O autor inicia suas reflexões questionando a validade da aplicação
universal de conceitos científicos para a explicação de diversos fenômenos. Ao
combater a versatilidade do uso destes conceitos, afirmando que eles não são
passíveis de explicar tudo o que é humano, Geertz defende o emprego limitado do
conceito de cultura para a área da Antropologia, tornando-o mais especializado
e teoricamente mais poderoso (GEERTZ, 1978, p. 14).
No intuito de superar o uso corrente do conceito de cultura
estrutural-funcionalista, visto como “aquele todo complexo”, que inclui os
comportamentos universais das sociedades humanas, Geertz observa na cultura o
seu caráter “semiótico”. Como Max Weber, Geertz acredita que o homem é um
animal amarrado a teias de significados que ele mesmo teceu e, a cultura, seria
essas teias e a sua análise.
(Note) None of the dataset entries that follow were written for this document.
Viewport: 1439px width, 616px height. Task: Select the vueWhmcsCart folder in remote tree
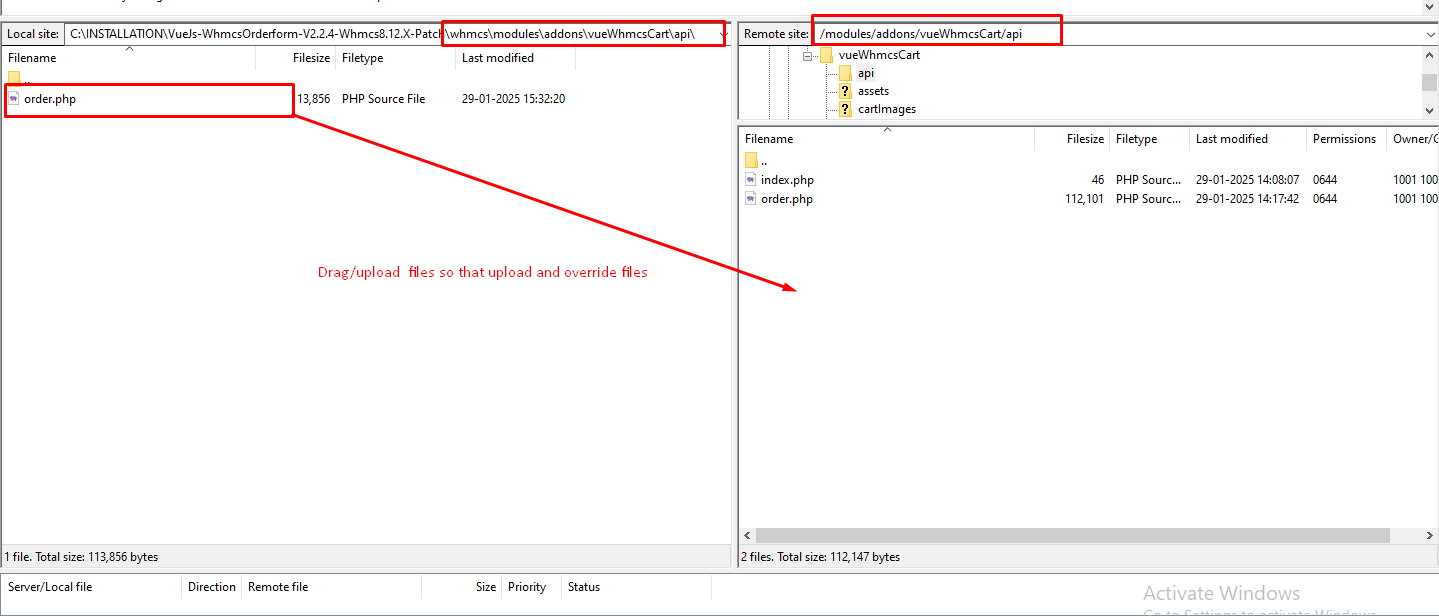click(x=879, y=55)
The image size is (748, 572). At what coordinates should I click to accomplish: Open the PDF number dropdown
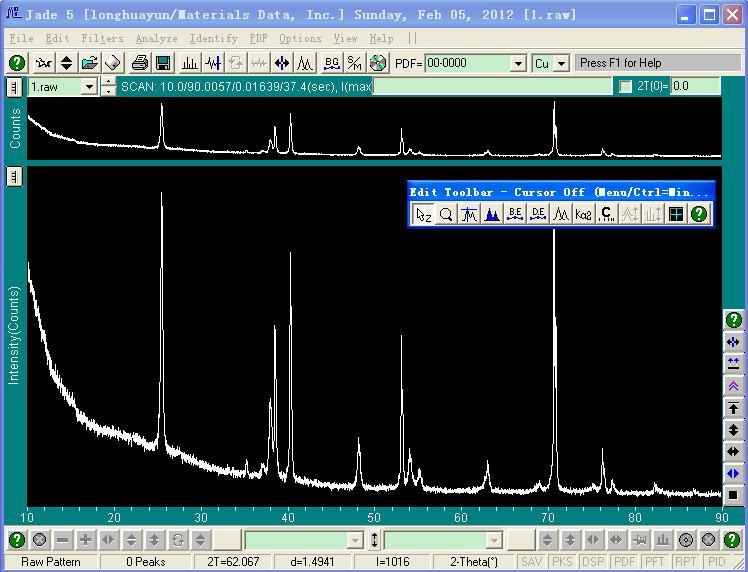point(518,63)
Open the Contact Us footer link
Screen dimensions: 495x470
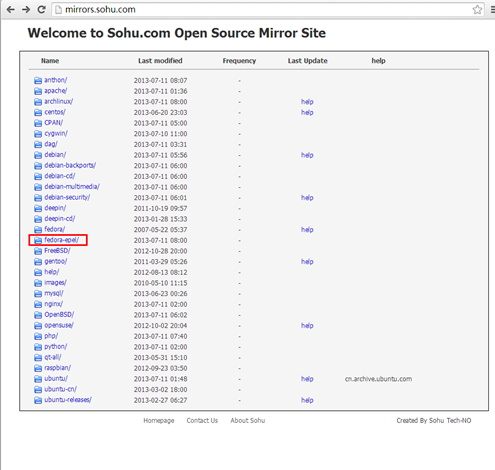point(202,421)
Em suma, ela não seria uma ciência experimental em
busca de leis, mas uma ciência interpretativa à procura do significado (GEERTZ,
1978, p.15).
Geertz indica que para compreender a ciência antropológica não é suficiente
debruçar-se sobre os seus resultados, suas teorias ou inteirar-se do que os
seus entusiastas falam sobre ela. Para isso, é necessário observar o que os
seus praticantes fazem: a etnografia, um esforço elaborado para uma “descrição
densa”, cujo objeto seria a análise “da hierarquia estratificada de estruturas
significantes, em termos das quais, segundo o exemplo extraído de Gilbert Ryle,
os tiques nervosos, as piscadelas, as falsas piscadelas, as imitações, os
ensaios das imitações são percebidos e interpretados”. (GEERTZ, 1978, p. 17).
Ao observar a cultura como um texto, Geertz sugere que fazer a etnografia
é como tentar ler – no sentido de “construir uma leitura de” – um manuscrito
estranho, desbotado, cheio de emendas suspeitas e comentários tendenciosos,
escrito não com os sinais convencionais do som, mas com exemplos transitórios
de comportamento modelado (GEERTZ, 1978, p. 20).
Geertz polemiza acerca do caráter objetivo ou subjetivo da cultura. Ao
combater as proposições da etnociência – antropologia cognitiva/psicológica –
que percebe a cultura como uma manifestação subjetiva da mente humana, o autor
enfatiza a sua essência pública, afirmando que os significados dos
comportamentos são compartilhados pelos indivíduos que convivem em determinados
contextos.
A etnografia, segundo Geertz, tem como fim situar o pesquisador entre os
nativos, sem que para isso ele tenha a pretensão de tornar-se um deles. O que
se pretende é conversar com eles, alargar o universo do discurso humano. Neste
particular, a cultura se desvencilharia da sua tendência hegemônica e abriria
espaço para a audiência das vozes dos nativos, possibilitando a compreensão dos
significados das suas condutas através dos seus pontos de vista particulares.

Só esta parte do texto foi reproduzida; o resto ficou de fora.